When time was running out to buy cigarettes from a machine
Vending machines for smokes were no longer profitable in 1988
When buying cigarettes in 1988, the vending machine was the original self-checkout.
It was convenient: there was never a lineup at a vending machine.
"Smokers who run out can saunter up to their favourite machine unimpeded," said CBC Halifax reporter Phil Forgeron on Jan. 13, 1988.
"And a nicotine renewal is just a handful of quarters away."
14 quarters, to be exact
As the camera showed a buyer's hands feeding coin after coin into a machine that offered up to 14 brands of butts, Forgeron got to the point.
"Fewer smokers are getting their cigarettes from machines," he said.
According to Lloyd Dauphinee of Bluenose Vending, unit sales — i.e., individual package sales — were down about 30 per cent.
Cheaper at the store
"The smart smoker — if there is such a thing — is getting supplies by the carton," said the reporter.

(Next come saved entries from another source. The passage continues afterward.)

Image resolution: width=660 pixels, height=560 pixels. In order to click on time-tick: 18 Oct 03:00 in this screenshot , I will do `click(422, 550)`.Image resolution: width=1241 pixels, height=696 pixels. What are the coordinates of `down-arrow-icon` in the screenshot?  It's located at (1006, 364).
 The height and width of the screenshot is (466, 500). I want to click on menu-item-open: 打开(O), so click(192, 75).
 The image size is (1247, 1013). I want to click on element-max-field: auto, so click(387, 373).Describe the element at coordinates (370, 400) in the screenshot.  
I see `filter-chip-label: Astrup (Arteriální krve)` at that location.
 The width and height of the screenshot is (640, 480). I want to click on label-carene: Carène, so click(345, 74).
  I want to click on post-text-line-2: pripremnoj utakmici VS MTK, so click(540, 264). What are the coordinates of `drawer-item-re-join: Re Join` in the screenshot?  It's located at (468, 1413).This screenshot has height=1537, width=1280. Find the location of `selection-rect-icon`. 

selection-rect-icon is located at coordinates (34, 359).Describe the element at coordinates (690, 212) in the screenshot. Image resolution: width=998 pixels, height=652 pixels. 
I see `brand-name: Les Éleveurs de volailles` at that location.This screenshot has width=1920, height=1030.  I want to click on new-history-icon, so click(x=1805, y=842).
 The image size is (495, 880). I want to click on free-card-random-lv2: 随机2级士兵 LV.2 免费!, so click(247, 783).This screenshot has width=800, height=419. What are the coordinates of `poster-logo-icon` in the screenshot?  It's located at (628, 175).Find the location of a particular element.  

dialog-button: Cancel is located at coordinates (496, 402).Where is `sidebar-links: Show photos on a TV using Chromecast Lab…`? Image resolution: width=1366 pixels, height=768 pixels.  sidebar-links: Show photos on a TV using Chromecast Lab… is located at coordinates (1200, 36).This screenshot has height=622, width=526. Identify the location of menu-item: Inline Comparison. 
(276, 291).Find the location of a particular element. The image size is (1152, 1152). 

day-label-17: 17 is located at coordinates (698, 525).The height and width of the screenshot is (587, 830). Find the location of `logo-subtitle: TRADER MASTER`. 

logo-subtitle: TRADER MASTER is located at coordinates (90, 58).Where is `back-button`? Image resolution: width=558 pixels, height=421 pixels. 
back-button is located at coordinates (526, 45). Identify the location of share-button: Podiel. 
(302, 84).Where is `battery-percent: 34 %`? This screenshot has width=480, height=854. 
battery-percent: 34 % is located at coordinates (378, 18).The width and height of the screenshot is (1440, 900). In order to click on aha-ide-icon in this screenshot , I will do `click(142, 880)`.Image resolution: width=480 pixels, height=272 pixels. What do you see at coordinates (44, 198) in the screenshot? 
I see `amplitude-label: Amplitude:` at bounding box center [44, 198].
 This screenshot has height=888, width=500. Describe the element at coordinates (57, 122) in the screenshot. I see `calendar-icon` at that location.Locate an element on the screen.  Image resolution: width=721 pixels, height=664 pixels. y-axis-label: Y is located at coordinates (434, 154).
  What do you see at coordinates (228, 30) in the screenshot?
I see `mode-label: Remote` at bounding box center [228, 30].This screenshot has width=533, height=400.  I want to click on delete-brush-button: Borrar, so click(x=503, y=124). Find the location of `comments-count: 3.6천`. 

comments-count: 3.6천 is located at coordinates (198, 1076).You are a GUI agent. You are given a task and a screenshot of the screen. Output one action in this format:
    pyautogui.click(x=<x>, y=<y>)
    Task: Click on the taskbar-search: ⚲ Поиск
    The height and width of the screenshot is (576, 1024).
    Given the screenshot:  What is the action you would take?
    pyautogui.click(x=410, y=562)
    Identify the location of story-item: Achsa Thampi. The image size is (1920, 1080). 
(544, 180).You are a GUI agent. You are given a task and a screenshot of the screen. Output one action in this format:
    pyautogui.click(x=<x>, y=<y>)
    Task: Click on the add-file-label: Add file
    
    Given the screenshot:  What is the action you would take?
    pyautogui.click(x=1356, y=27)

A carton consisted of eight packs of cigarettes.
A large pack went for under $3 at a store. A small pack, meanwhile, cost $3.50 from a machine.
"The cigarette vending machines will be ... as time goes on, replaced [by] other merchandise machines," said Dauphinee.
Some vending companies' machines couldn't be adapted to accept the new dollar coin. Converting them just wasn't worth the money it would cost.
'Super mailboxes, move over'
For one company, the decline in vending-machine profitably had spurred innovation.
"Super mailboxes, move over," said Forgeron. "There's supervendor coming."
The camera showed a machine in which cigarette brands including duMaurier, Export A and Player's shared space with Hostess chips, Hawkins Cheezies and Caramilk chocolate bars.
"A few cigarettes, some candy bars, chips, cheesies. A little crunch to go with the cough."
According to the Globe and Mail, the Nova Scotia government announced its intention to ban cigarette vending machines in September 1993.